Bufale, le 9 pagine che inchiodano Speranza: “Ha condannato mezza provincia alla macellazione”

Di redazione Caserta18 Agosto 2022


CASERTA. Si è tenuta oggi alle 11 la conferenza stampa online convocata dal Coordinamento Unitario in Difesa del Patrimonio Bufalino per commentare la diffida che gli avvocati Antonio Sasso e Vincenzo Prisco hanno inviato per conto di cinque organizzazioni al Commissario per l’applicazione del Piano Contro la BRC e la TBC Bufalina della Regione Campania (Gen. Luigi Cortellessa) e al Ministro della Salute (On.le Roberto Speranza).

La diffida (che si estende anche all’Assessore all’Agricoltura della Regione Campania ed al Presidente De Luca) secondo Gianni Fabbris, intervenuto in conferenza stampa come portavoce del Coordinamento Unitario “è la conseguenza dell’atteggiamento e delle scelte del Governo Regionale della Campania e del Ministro alla Salute che, invece di rispondere ai rilievi e alle innumerevoli richieste di aprire un confronto ragionevole per trovare soluzioni condivise al disastro che si sta realizzando per effetto delle scelte irresponsabili del Piano Regionale, continua ad andare per la sua strada dimostrando sordità alle ragioni delle imprese e del territorio”.

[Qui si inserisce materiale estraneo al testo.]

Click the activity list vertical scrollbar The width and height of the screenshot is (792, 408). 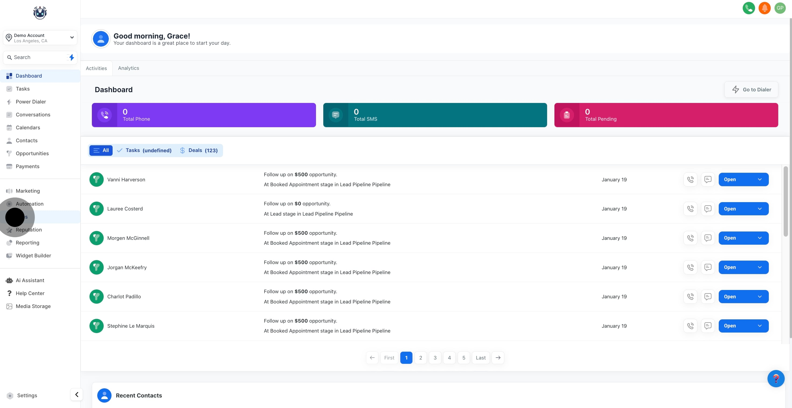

E’ toccato ad Adriano Noviello, presidente dell’Associazione Tutela Allevamento Bufala Mediterranea (una della Associazioni Firmatarie la diffida insieme alla Lega Bufalina, ad Altragricoltura, al SIAAB ed al Soccorso Contadino) sottolineare quanto sia grave la crisi nelle campagne del casertano e quanto sia ormai insostenibile la situazione aggravata dalla rabbia per la mancanza di risposte; rabbia che ha già registrato un episodio di reazione con il blocco nelle strade sulla Via Domiziana nei giorni a ridosso del Ferragosto ma che potrebbe degenerare nel prossimo periodo in cui le aziende sono sempre più esposte alla crisi ed alla chiusura forzata per effetto delle misure del Piano Regionale.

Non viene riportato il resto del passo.